Chad Harms' Hawaiian shirt collection was made for such a time as this.
When the coronavirus pandemic shifted all of the University of Notre Dame’s courses online in March, faculty members had to move fast to revamp their syllabi for digital delivery. And so Harms, an associate teaching professor at the Mendoza College of Business, donned a floral patterned button-up shirt and got to work.
Harms is no stranger to the challenges and opportunities presented by online learning. Prior to joining Mendoza’s Management & Organization Department in 2010, he studied effective virtual schooling communication as part of a U.S. Department of Education grant. From his research, he knew that how he framed the mid-semester shift would influence how students in his "Foresight in Business and Society" undergraduate classes connected with one another and their work.
"My primary goal is to keep my students on track toward completing their semester," he says, explaining how online learning requires faculty members to take additional steps to create a learning environment that could keep students focused and connected.
As a way to deliver course material in an engaging and flexible format, Harms started recording episodes of "TIKI Time," a mini talk show filmed on a set, complete with thatched roof hut, that he constructed in his home out of discarded or garage sale items. TIKI, he explains, stands for “Technologically Integrated Kinetic Interface." Each episode features a different Hawaiian shirt — Harms has about 38 to choose from — music, guest speakers and an adorable pet or two.
He shifted the course schedule to weekly requirements that allow students flexibility in completing assignments and quizzes. This also encourages more back-and-forth with students regarding questions about the material. He schedules meetings via Zoom for additional communication and accountability.

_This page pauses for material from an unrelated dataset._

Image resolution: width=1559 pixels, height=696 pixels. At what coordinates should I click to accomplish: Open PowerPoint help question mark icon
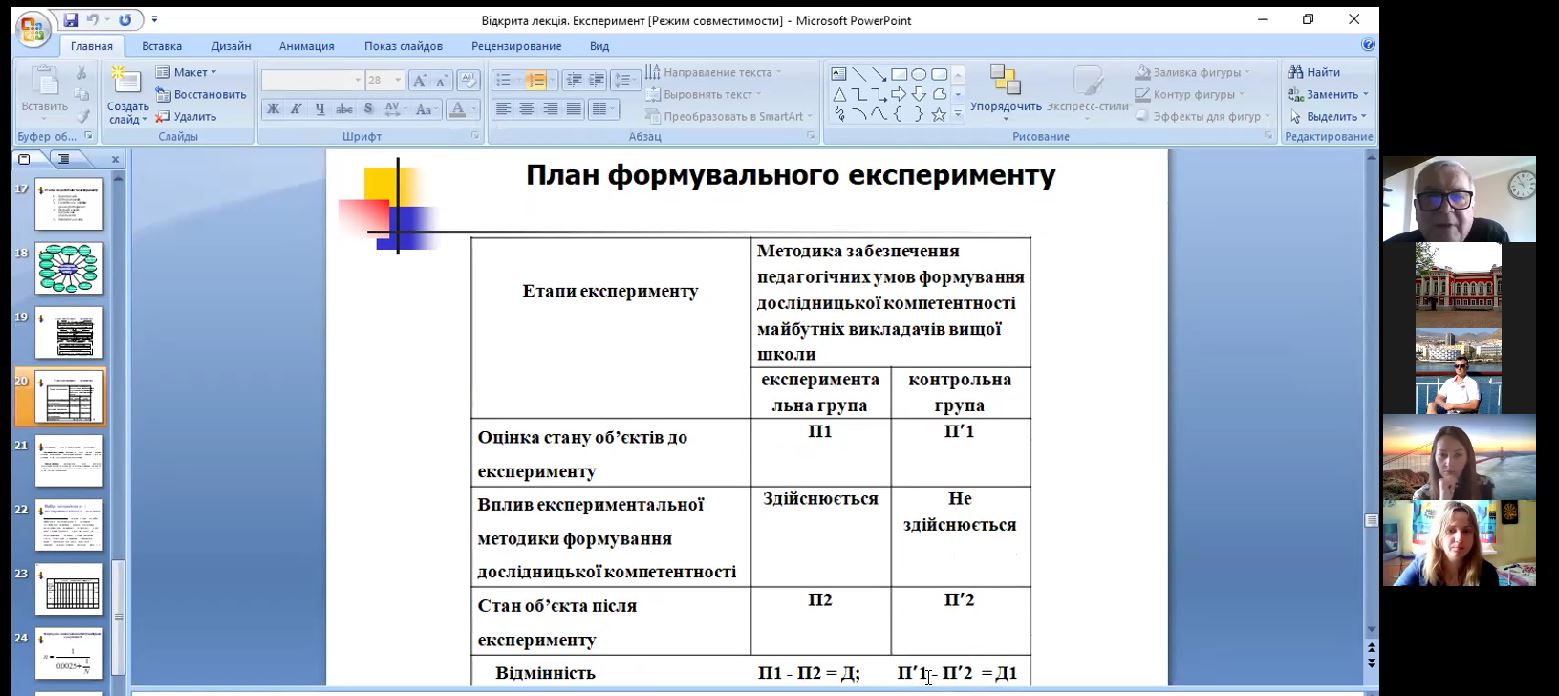coord(1368,45)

“As instructors, we must do our best to provide our students the leadership and guidance they genuinely need,” he says. “Simplifying complex assignments, overtly stating expectations and increasing communication — both asynchronous and synchronous — will provide them reassurance, help them learn the necessary content, and motivate them to finish the semester, and all of their classes, positively.”
The unfolding COVID-19 crisis has offered a sobering pedagogical opportunity in a course focused on applying business foresight techniques such as systematic trend analysis and scenario development to complex societal issues. Harms incorporated a 2007 report from the Center for Infectious Disease Research & Policy at the University of Minnesota that lays out a flu pandemic worst-case scenario into his course material on the first day back. “Our students have to grapple with ambiguity about the future, and the current situation emphasizes the value a unique class such as Foresight offers this upcoming generation of business and community leaders,” he says.
Student feedback to the new class format has been positive. “I just wanted to say that was the best thing I have ever seen,” junior business analytics major Keagan McLaughlin wrote in an email.” You have outdone yourself, and the episode definitely brightened my day during this troubling quarantine.”
While Harms has done his best to make online coursework relevant, entertaining and a little less painful, he knows nothing can replace being on campus together. “I sympathize with the students,” he says. Some of his favorite springtime student life traditions include the Fisher Regatta, a signature dorm event involving homemade boats racing across St. Mary’s Lake, and (of course) the Hawaii Club Annual Luau.
“I know I can't replace those memories,” he continues, “but I can do my best to help them complete their projects without too much anxiety and hopefully have some fun along the way.”